» **Task to carry out**:
Copy every line of the data that includes the string "LineStar".

» **Listed records**:
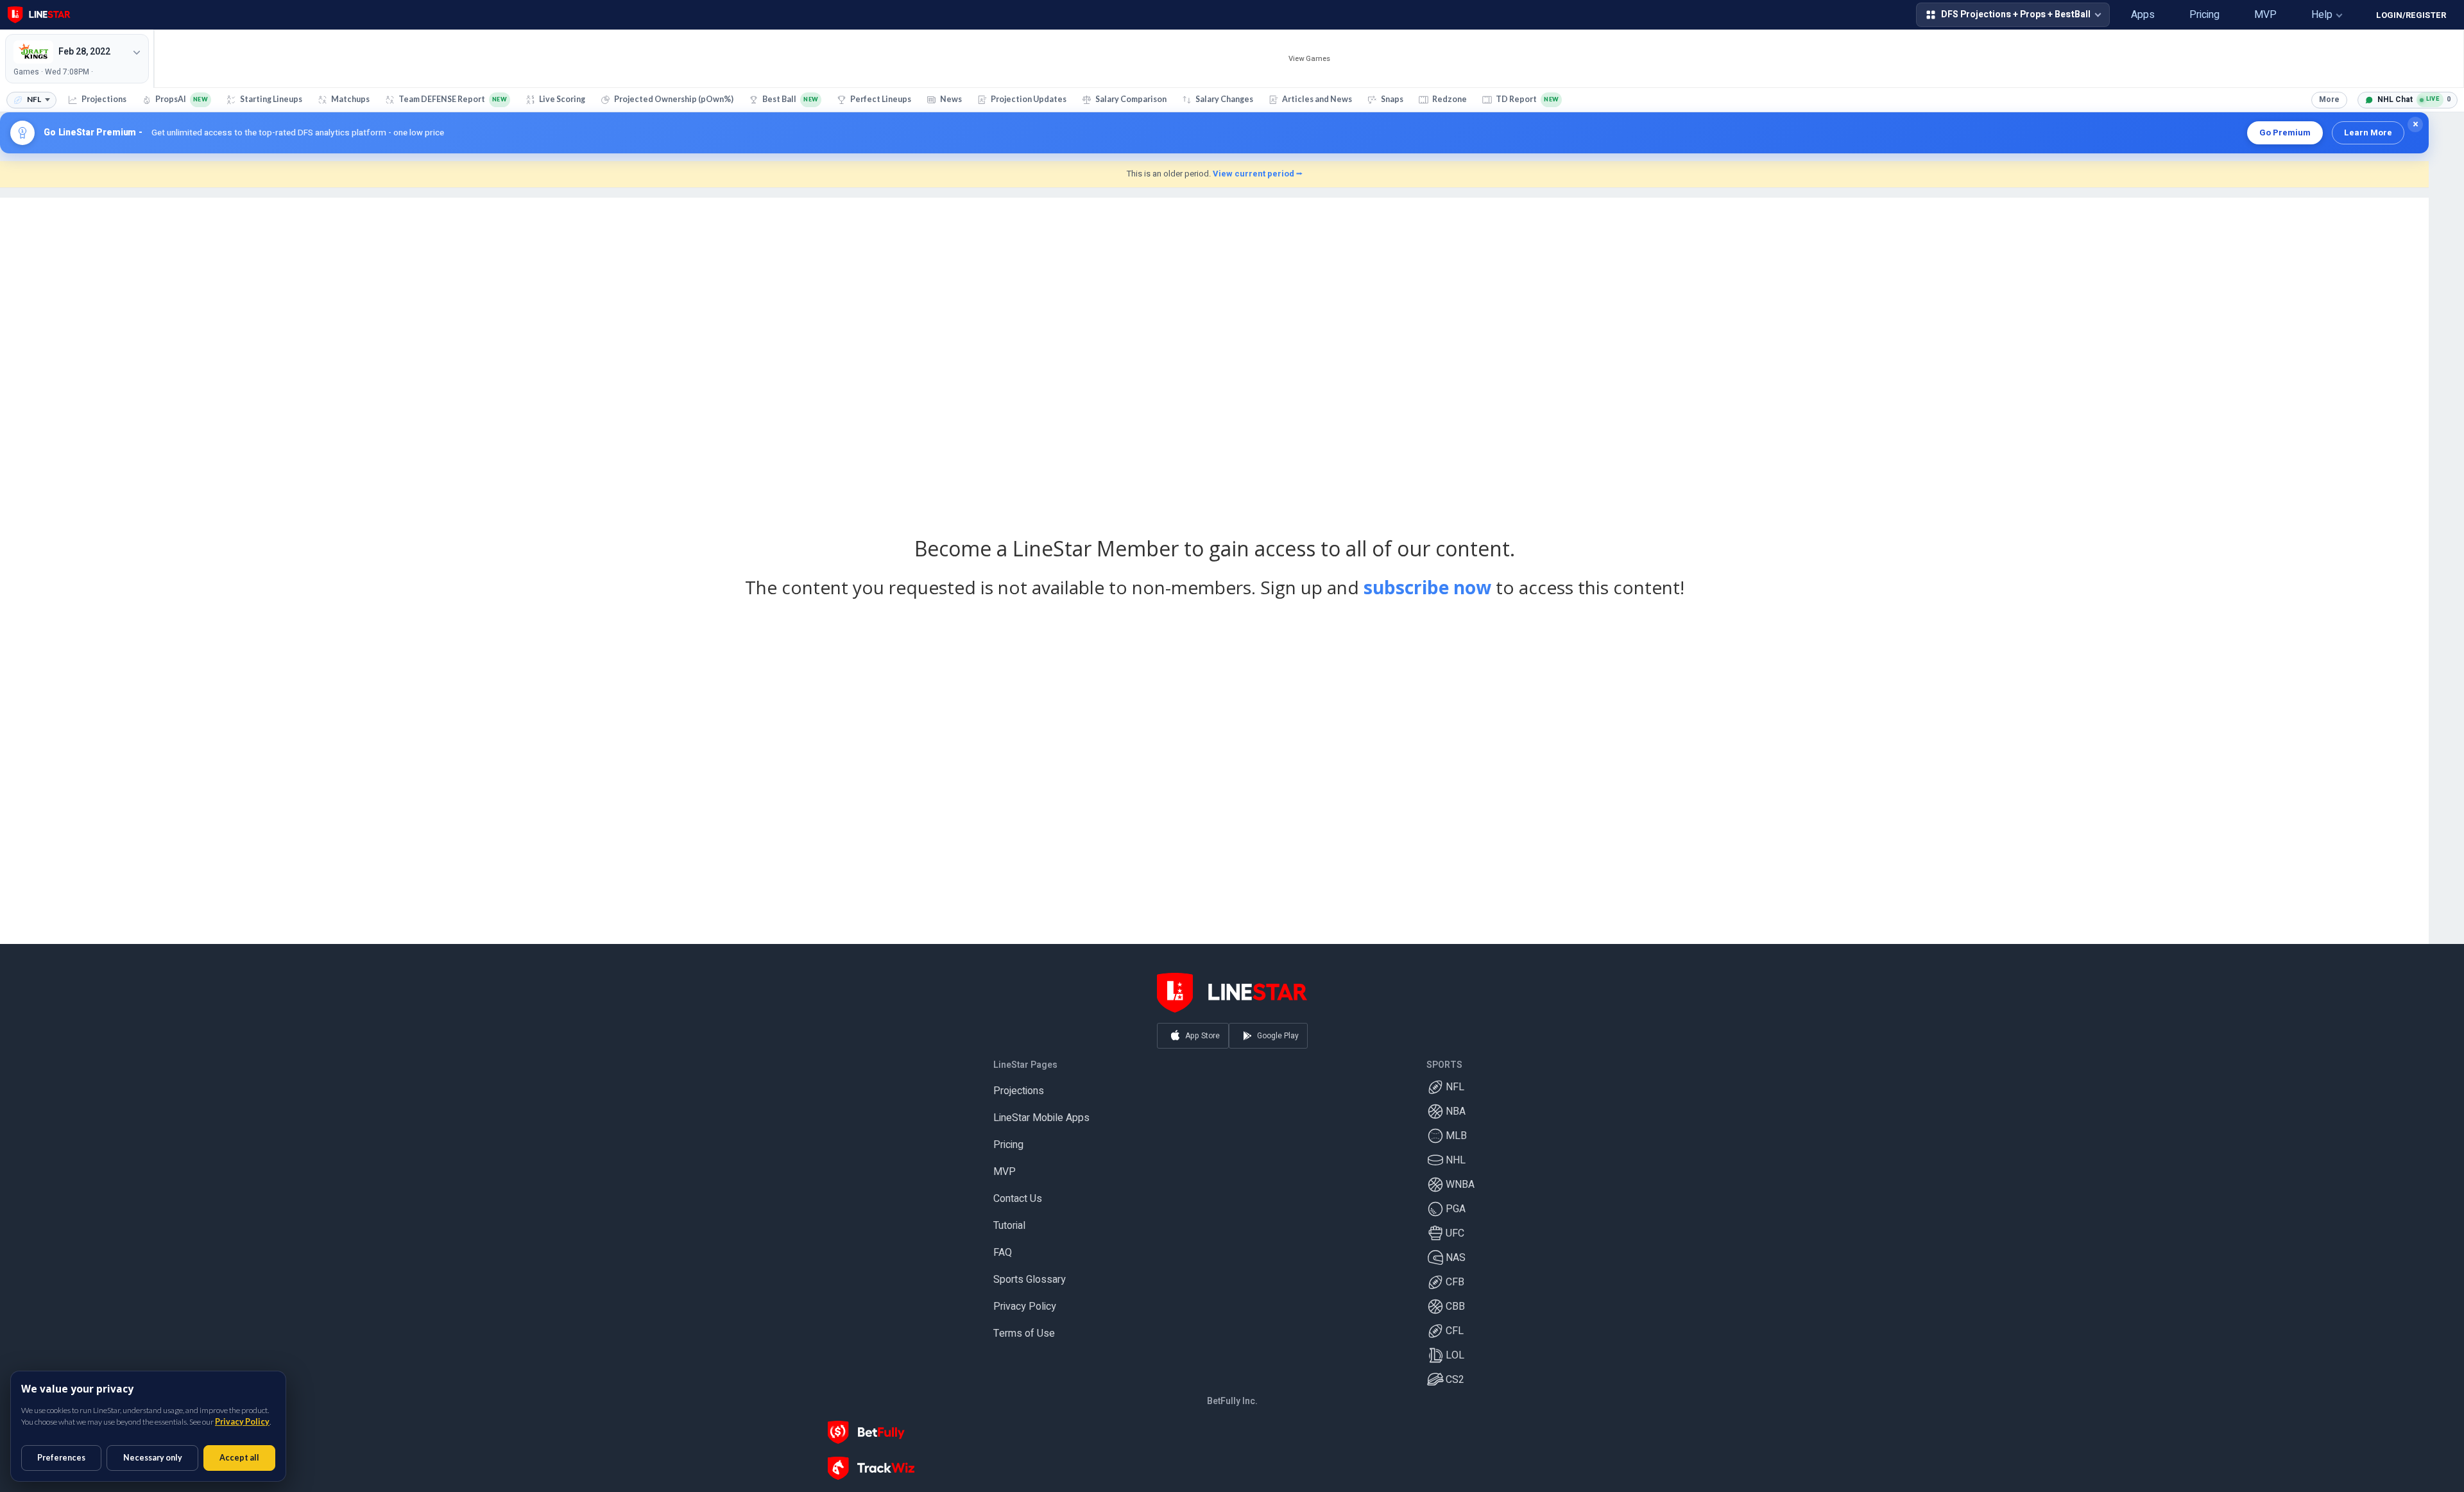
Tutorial (1009, 1220)
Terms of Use (1024, 1327)
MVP (1004, 1166)
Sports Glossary (1029, 1274)
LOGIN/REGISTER (2411, 15)
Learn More (2368, 132)
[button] (2096, 15)
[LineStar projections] (39, 14)
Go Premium (2285, 132)
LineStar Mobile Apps (1041, 1112)
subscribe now (1427, 587)
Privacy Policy (1024, 1300)
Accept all (239, 1457)
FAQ (1002, 1247)
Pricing (1008, 1139)
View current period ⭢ (1258, 173)
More (2329, 99)
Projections (1018, 1085)
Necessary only (152, 1457)
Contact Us (1017, 1193)
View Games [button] (1309, 58)
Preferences (61, 1457)
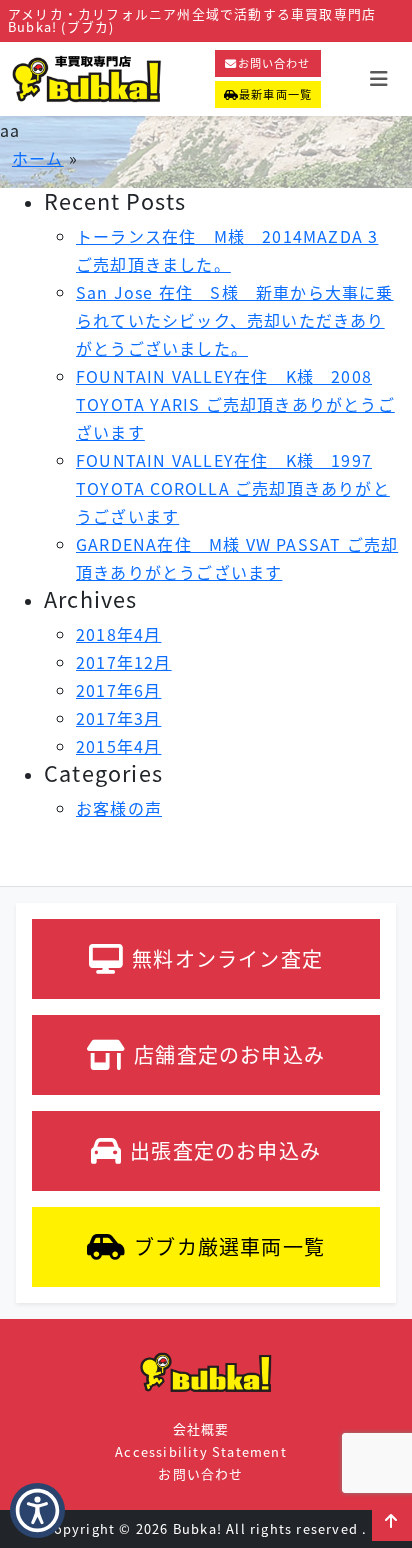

» **Your response**:
[LineStar projections] (39, 14)
LineStar Mobile Apps (1041, 1112)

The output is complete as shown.